BORN in the Democratic Republic of Congo, guitarist Niwel Tsumbu grew up on the rhythms of the Soukous music https://www.youtube.com/watch?v=mH_OeaVVoDw of his homeland, before studying classical guitar and then relocating to Ireland in 2004. The Soukous’ inspired, joyous Masta will have you dancing round the room in no time.

Part of Tsumbu’s secret is in the nylon strings he uses which results in warm, more rounded tones and subtler resonance, particularly in spirited passages.

Tsumbu’s guitar virtuosity is like a breath fresh air and the scapes he conjures are simply exhilarating as in the spellbinding Rubato (Chopin and Schumann were the other devotees of the format). Etude I, II and III will take your breath away with their minimalist simplicity, while Afrique Moderne and Gracias Paco (de Lucia) are positively modern guitar masterpieces.

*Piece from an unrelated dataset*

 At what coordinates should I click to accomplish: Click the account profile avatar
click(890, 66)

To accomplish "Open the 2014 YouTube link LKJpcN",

Breathtaking achievement, a modern classic. Don’t miss his Birmingham gig. https://www.celebrating-sanctuary.org.uk/gigs/2024-11-21/lunchtime-conce...

 

Ineza with Alex Webb & the Copasetics
Women's Words, Sisters' Stories
(Copasetic Recordings)

★★★★★

 

 

FEW tributes come with the panache of Women's Words, Sisters' Stories. It is a collection of covers by women jazz voices sung by the Rwanda-born, Belgium raised, Kent resident Ineza.

The notable innovation lies in fusing jazz’s improvisational character with soul. Ineza’s adventurous selection is revealing: Abbey Lincoln, Betty Carter and Rachelle Ferrell. “It champions the quirkiness of womanhood... [their] lyrics might be more witty, wacky, unconventional even,” she confides.  

Ferrell’s pulsating Don't Waste Your Time https://www.youtube.com/watch?v=nX8LK0BlG1I epitomises Ineza audacious approach. Who Needs You https://www.youtube.com/watch?v=5AtsOtTzvE0, written by Billie Holiday and Jeanne Burns in 1957 was only recorded by Aretha Franklin in 1961. “I especially love the shuffle 3/4 feel. It adds a different, less dark character to the song,” says Ineza.

Alex Webb authors the project and has assembled a bunch of young, talented women musicians from the London scene who collectively deliver an energising oeuvre is pure joie de vivre. Hats off!